Task objective ▸ Your job with the data below: print everything from the line that holds "Viewport: 762px width, 479px height." down to the line that holds "Task: Switch to the 大戶 tab", ends included, exactly, and nothing else.

Given data ▸
== Segment start ==
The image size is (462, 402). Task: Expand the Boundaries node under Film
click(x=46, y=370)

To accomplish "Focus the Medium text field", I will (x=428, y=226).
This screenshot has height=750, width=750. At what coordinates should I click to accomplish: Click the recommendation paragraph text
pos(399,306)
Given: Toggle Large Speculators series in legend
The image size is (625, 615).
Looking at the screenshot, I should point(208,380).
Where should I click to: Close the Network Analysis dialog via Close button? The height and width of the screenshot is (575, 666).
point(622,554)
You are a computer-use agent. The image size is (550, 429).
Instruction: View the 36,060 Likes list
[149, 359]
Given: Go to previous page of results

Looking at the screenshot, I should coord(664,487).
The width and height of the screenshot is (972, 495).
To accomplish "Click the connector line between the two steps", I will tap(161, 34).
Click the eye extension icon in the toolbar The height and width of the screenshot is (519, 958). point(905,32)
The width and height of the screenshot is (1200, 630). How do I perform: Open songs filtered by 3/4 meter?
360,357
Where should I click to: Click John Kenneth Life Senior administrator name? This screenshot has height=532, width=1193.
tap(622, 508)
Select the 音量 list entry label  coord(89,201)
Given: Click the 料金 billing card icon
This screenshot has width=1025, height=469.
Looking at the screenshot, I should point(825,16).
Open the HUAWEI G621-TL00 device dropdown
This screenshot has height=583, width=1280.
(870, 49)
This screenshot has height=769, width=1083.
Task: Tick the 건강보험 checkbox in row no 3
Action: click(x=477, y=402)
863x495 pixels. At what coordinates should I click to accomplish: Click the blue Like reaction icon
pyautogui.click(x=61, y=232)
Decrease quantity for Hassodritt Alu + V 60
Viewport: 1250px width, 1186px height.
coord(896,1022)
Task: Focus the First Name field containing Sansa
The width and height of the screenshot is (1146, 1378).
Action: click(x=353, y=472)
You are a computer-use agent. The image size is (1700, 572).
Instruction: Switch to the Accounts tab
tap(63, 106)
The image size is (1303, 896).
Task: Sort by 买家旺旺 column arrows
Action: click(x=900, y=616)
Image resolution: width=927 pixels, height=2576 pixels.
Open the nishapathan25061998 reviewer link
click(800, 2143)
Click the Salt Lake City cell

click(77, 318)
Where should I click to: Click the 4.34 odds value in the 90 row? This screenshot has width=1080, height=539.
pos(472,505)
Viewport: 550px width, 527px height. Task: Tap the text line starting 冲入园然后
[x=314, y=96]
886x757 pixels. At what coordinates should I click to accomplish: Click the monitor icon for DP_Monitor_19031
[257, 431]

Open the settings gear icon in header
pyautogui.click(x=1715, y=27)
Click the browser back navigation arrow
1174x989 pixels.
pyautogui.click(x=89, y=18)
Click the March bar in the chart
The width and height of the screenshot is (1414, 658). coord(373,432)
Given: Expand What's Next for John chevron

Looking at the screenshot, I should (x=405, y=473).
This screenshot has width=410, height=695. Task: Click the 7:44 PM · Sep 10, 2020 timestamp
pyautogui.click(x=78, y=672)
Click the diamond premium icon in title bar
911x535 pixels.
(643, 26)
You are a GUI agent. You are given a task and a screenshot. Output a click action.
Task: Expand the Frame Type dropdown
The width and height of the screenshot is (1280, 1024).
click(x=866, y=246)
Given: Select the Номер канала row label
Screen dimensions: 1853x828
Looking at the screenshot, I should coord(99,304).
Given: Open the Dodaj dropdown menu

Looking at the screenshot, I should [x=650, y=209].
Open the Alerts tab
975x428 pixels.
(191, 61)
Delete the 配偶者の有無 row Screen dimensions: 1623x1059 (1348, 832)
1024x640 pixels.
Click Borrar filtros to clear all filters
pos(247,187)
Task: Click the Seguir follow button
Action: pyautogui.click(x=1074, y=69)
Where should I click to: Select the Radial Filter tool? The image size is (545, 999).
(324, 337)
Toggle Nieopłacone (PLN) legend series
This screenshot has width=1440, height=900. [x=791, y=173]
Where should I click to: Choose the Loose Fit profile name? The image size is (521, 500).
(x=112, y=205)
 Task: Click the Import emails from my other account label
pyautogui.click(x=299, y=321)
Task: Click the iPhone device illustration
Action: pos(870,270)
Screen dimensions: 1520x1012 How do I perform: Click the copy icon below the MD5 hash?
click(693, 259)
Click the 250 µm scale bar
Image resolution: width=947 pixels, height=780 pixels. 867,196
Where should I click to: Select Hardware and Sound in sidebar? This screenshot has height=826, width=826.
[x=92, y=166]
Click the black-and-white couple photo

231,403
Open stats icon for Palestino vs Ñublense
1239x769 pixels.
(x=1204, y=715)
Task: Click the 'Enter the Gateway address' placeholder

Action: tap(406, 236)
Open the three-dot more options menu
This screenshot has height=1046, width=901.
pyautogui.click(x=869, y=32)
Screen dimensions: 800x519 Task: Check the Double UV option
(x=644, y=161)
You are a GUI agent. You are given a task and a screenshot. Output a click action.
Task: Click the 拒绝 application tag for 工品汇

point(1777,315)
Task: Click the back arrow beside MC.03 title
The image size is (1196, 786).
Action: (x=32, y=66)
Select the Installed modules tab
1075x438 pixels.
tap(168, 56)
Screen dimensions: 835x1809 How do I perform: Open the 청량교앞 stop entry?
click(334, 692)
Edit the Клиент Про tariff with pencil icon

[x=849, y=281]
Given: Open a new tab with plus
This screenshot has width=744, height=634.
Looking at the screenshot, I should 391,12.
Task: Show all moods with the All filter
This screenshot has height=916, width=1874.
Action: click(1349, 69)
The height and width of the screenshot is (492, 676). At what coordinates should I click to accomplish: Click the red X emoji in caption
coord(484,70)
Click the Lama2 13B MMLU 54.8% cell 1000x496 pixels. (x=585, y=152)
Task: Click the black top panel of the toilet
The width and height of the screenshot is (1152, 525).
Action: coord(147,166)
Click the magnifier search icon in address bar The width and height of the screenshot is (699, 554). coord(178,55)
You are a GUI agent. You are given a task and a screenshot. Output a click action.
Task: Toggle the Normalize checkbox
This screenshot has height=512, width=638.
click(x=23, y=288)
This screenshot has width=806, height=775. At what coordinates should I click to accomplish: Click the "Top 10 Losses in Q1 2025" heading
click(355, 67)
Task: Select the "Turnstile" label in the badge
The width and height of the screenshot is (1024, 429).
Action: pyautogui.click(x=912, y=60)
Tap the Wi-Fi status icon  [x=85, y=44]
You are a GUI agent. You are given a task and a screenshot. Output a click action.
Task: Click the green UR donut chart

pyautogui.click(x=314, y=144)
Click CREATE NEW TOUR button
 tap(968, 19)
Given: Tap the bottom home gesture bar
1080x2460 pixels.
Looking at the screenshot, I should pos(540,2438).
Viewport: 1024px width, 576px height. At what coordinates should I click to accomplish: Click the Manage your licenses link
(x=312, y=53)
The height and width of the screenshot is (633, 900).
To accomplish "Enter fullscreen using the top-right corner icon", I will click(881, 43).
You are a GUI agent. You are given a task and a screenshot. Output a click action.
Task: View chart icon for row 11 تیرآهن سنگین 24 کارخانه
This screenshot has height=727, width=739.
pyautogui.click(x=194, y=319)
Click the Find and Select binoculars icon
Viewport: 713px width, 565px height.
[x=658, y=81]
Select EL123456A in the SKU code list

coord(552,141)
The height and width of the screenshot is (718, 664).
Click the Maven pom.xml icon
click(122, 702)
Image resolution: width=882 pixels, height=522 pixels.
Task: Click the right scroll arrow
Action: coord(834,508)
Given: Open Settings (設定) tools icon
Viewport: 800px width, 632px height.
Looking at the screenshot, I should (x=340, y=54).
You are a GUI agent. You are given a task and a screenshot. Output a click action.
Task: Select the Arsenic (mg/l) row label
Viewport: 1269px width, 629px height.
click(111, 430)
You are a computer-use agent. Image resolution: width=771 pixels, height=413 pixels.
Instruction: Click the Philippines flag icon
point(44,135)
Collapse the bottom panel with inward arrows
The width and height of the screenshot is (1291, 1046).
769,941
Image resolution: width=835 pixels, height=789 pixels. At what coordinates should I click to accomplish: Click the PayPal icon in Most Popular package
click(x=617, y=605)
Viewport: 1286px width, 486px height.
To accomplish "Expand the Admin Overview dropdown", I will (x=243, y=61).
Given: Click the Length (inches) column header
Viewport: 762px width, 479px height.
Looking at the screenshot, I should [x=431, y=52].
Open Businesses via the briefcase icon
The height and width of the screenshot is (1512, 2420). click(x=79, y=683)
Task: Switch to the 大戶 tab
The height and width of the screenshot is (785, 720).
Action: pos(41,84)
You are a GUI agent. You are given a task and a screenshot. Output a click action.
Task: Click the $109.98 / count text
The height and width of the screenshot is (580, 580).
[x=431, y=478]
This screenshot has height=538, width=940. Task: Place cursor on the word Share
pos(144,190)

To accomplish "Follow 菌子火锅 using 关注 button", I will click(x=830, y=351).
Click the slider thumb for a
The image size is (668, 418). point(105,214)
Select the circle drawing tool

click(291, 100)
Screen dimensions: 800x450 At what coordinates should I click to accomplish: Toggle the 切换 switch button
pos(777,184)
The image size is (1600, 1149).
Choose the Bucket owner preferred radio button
== Segment end ==
Answer to the exercise ▸
Viewport: 762px width, 479px height.
Looking at the screenshot, I should [x=431, y=52].
Open Businesses via the briefcase icon
The height and width of the screenshot is (1512, 2420). click(x=79, y=683)
Task: Switch to the 大戶 tab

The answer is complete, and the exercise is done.